AdaBoostNet: An Efficient Hierarchical Neural Network for Image Classification

Hierarchical Neural Networks [e.g., deep neural networks (DNNs)] have recently gained increasing attention for image classification task. Most of the previous works devote to stack multiple levels of feature learning modules with the hope that higher level modules can represent more abstract semantics of the image data. However, training of such hierarchical network is typically cast as a time-consuming non-convex optimization problem, and its effectiveness for image feature representation critically depends on expertise in parameter tuning with various ad hoc tricks.

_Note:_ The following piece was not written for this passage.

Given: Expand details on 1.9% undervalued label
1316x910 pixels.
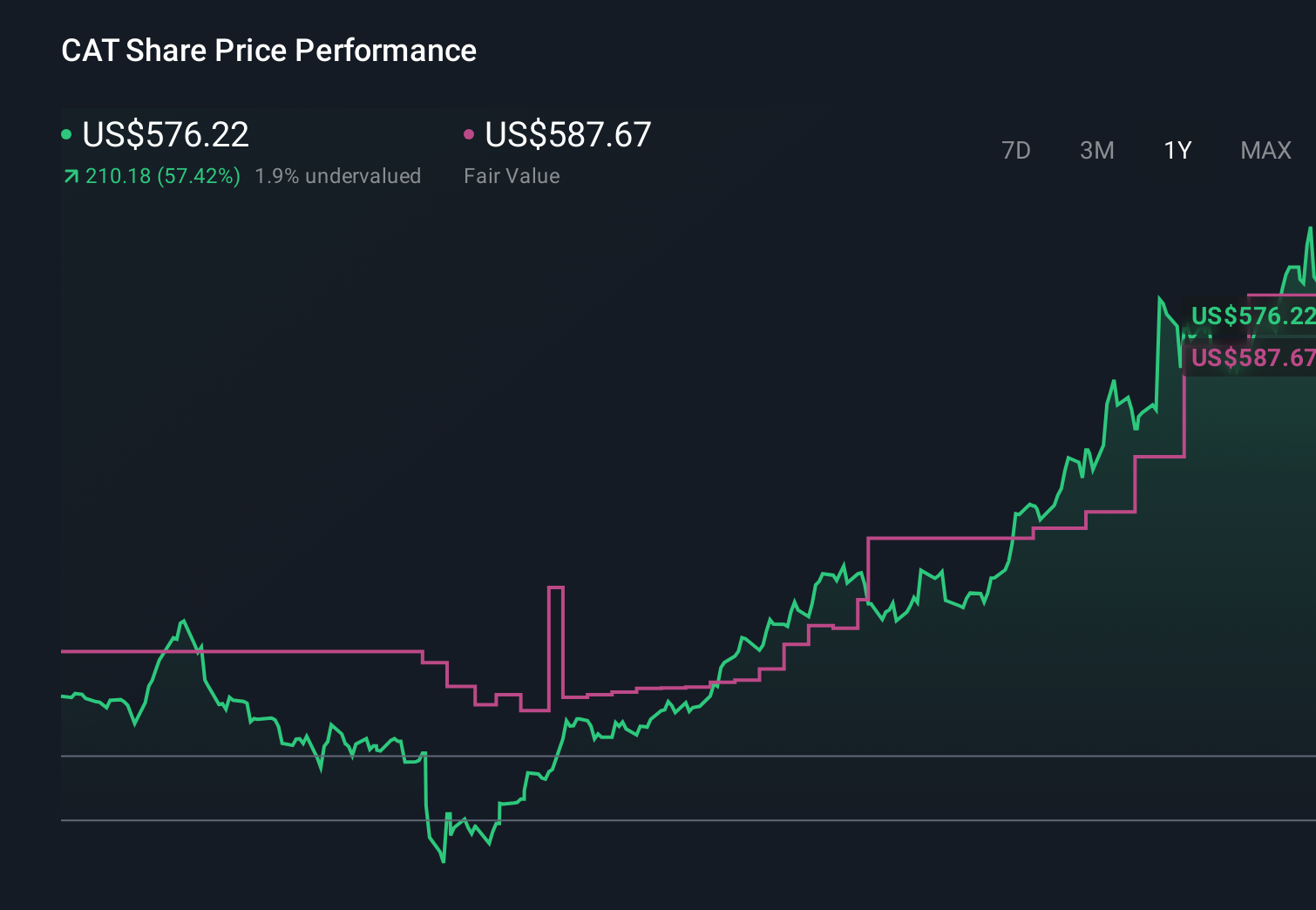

To address these issues, we advocate a biologically-inspired hierarchical neural network. One key philosophy is that the higher-level modules in the network should correct misclassification induced by the lower ones. Given this idea, a sequential stacking strategy of basic feature learning modules is presented. In practical, an efficient layer wise learning and decision aggregation method is applied to boost the hierarchical network, which is different from naive layers cascading and end-to-end finetuning, and we term it as AdaboostNet. Moreover, the basic feature learning module is set as extreme learning machine (ELM), an effective and cheaply-optimized model. Experiments are conducted on benchmark datasets to evaluate our claims. It shows that the proposed network achieves comparable or better image classification accuracy and training efficiency than traditional DNNs and hierarchical ELMs.